In its world review, the report highlighted a human rights crisis in Gaza that existed before hundreds of civilians were killed in recent fighting between Israel and Hamas. Since the report is a review of developments last year, it did not dwell on the current combat. But Human Rights Watch condemned both Israel and the Palestinian militant group for 2008 actions.

These included Israel's blockade of Gaza and indiscriminate Palestinian rocket attacks on Israeli towns — continuing problems that inflamed the recent crisis. The report also documents "serious abuses" that Fatah, the mainstream Palestinian organization, and Hamas imposed on each other.

Between last January and June, Israeli forces killed 388 Palestinian fighters and civilians in Gaza; between January and October, Israelis killed 41 Palestinians on the West Bank, the report said.

Palestinian groups fired rockets into Israel, killing four Israeli civilians through November, the report said. Rocket attacks killed an additional four Israelis, including a soldier, as the tensions escalated at year's end.

In early November alone, Hamas and other Palestinian groups fired over 80 rockets at targets inside Israel in response to an Israeli military operation that killed six fighters, the report said.

The report, meanwhile, said Human Rights Watch had also documented ongoing human rights abuses, including attacks on civilians, during conflicts in Afghanistan, Colombia, Congo, Georgia, Somalia, Sri Lanka and Sudan, and political repression in Burma, China, Cuba, Iran, North Korea, Saudi Arabia, Uzbekistan and Zimbabwe.

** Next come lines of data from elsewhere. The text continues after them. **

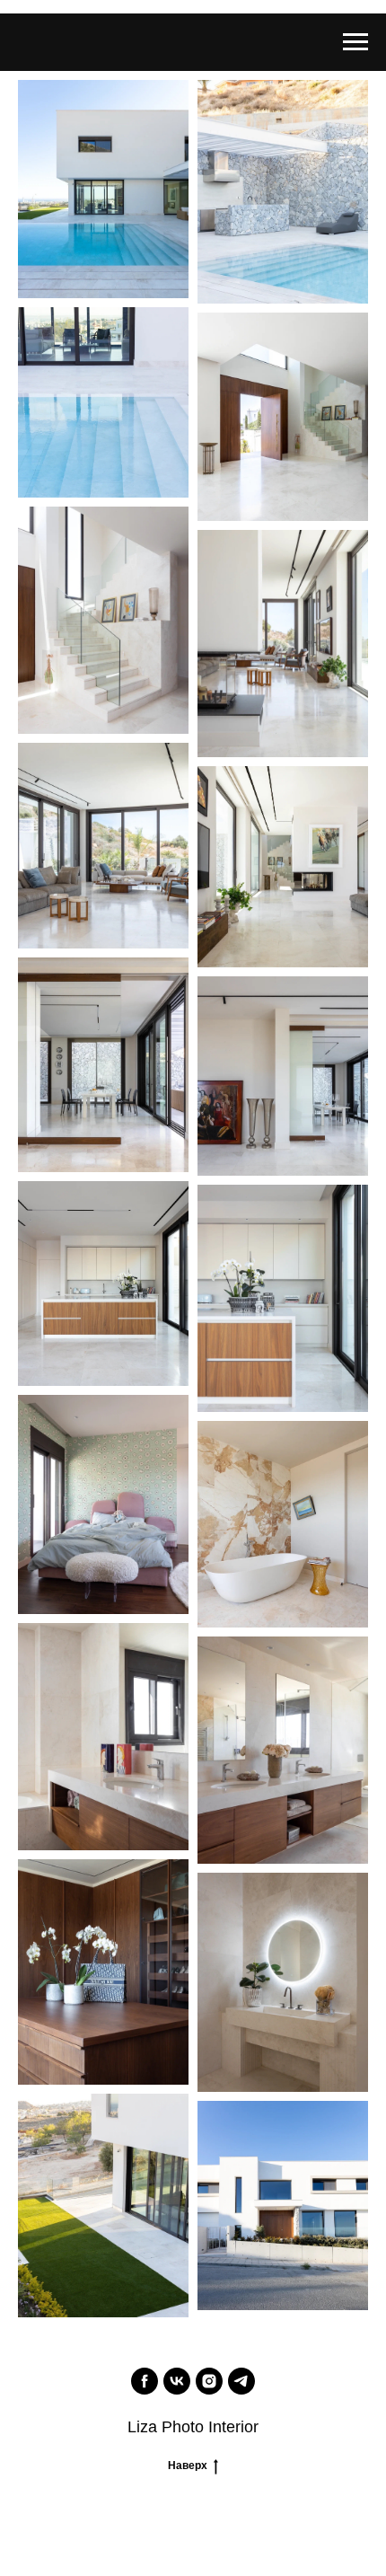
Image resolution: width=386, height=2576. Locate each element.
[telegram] (241, 2381)
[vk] (176, 2381)
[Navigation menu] (355, 42)
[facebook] (144, 2381)
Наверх (187, 2465)
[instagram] (209, 2381)
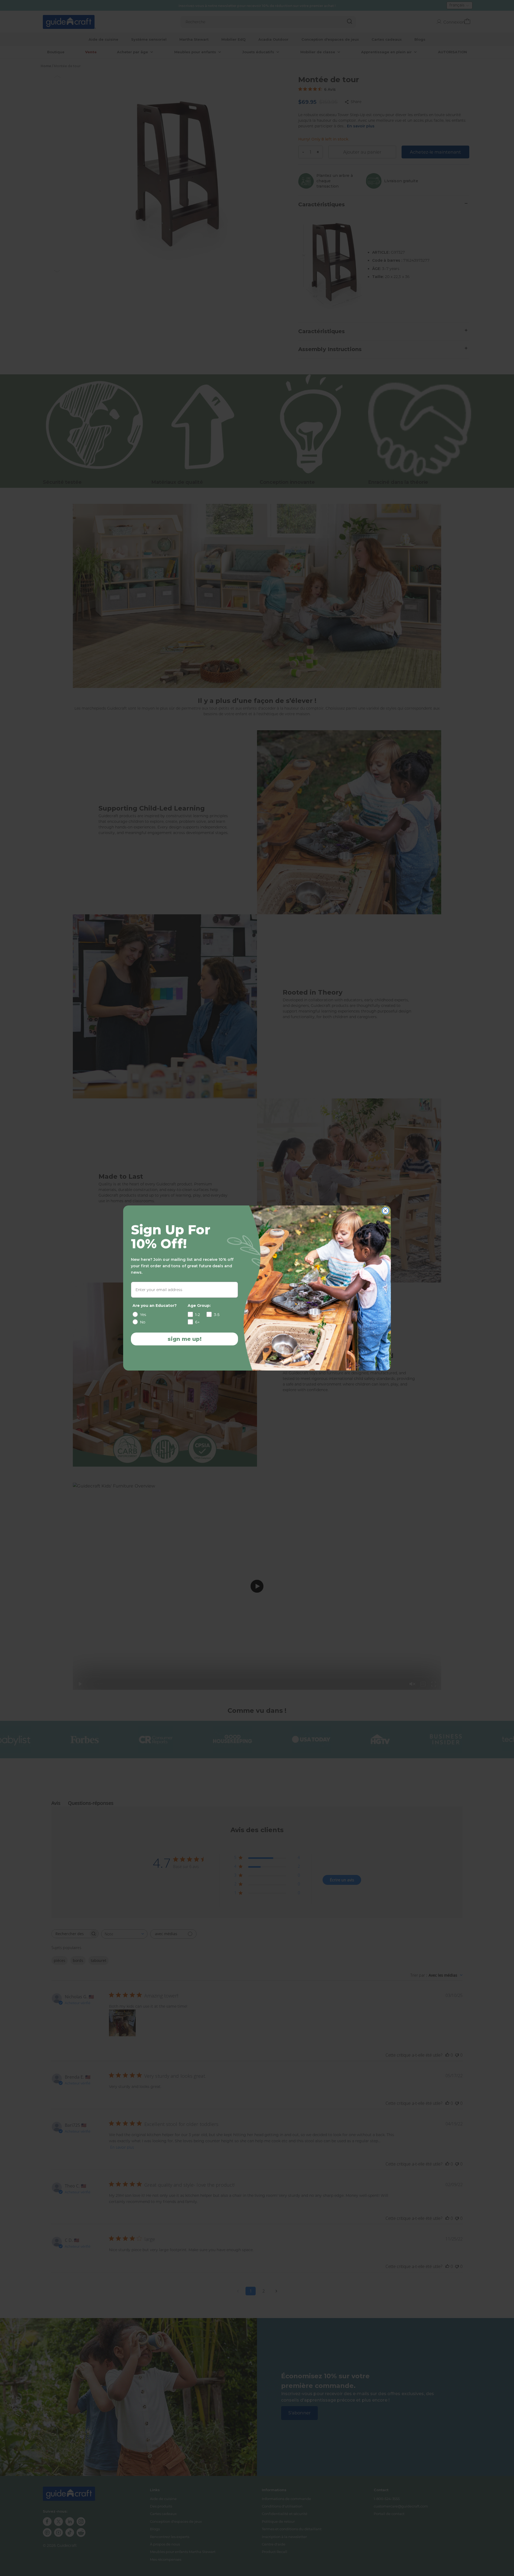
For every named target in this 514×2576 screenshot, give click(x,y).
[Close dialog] (385, 1211)
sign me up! (185, 1339)
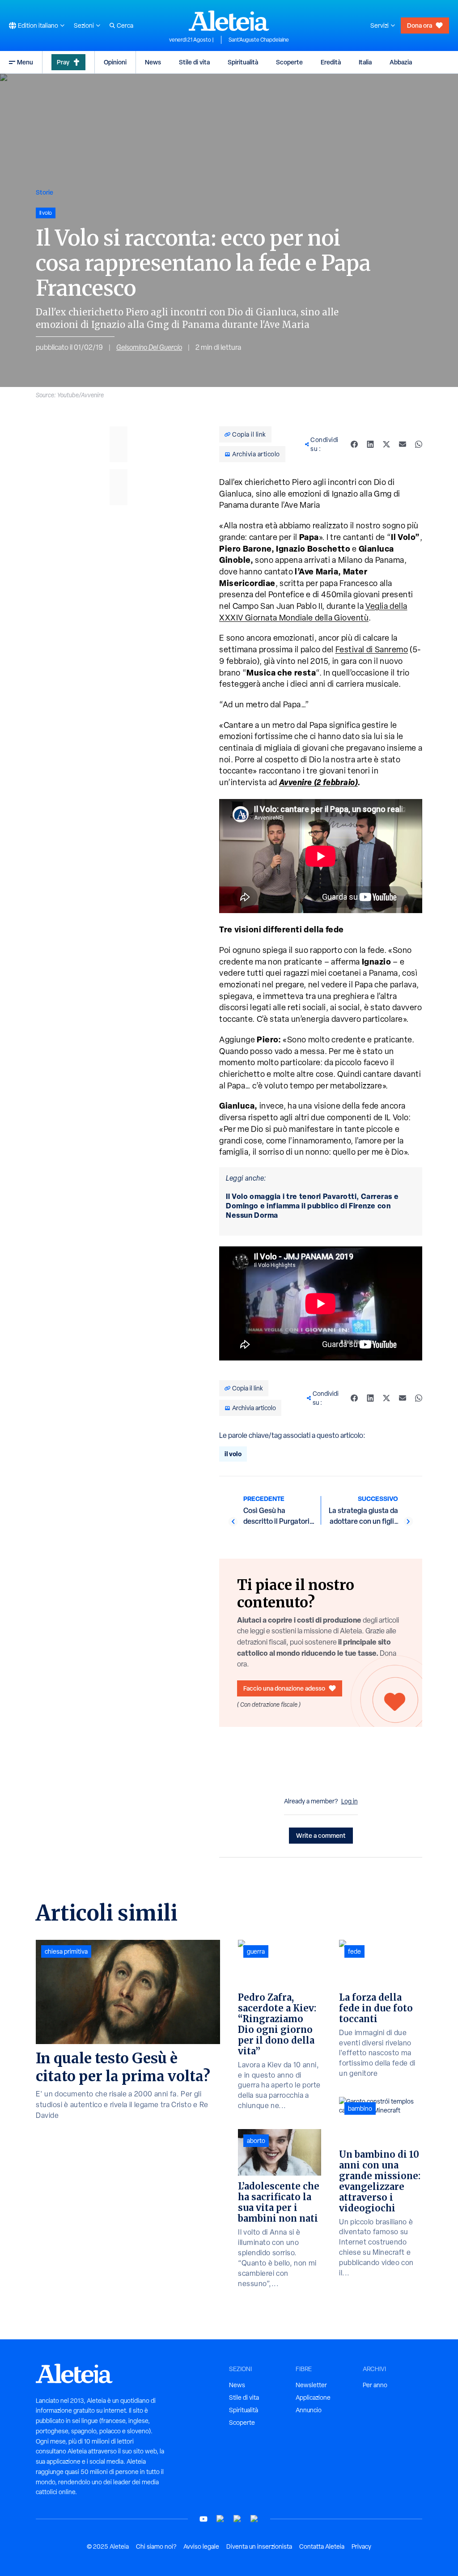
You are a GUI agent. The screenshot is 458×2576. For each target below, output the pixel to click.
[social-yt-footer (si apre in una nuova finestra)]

Several countries were singled out for failing to address crises in neighboring countries. For example, the report cited South Africa as failing to deal with Zimbabwe, Egypt as trying to limit scrutiny of abuses in Sudan's Darfur region, and India and China as not addressing repression in Burma.

Democracies are not spared criticism in the report. France and the United Kingdom along with the United States are accused of violating human rights in trying to curb terror.

Praised as speaking out for human rights were Botswana, Ghana, Liberia, Nigeria, Sierra Leone and Zambia in Africa, and Argentina, Chile, Costa Rica, Mexico and Uruguay in Latin America.

In Asia, Japan and South Korea tend to be sympathetic to rights but are generally reluctant to take strong public positions, the report said.

Mid-sized and smaller countries that support human rights have been forced to act without the "firm and consistent backing" of the major Western democracies and therefore cannot forge a solution to repression, the report said.

As a result, the report said, the human rights agenda is being set in international forums by countries that would leave human rights to the discretion of individual countries.

The report said opponents of international enforcement, such as Algeria, China, Egypt, India, Pakistan, Russia and South Africa, often set the agenda.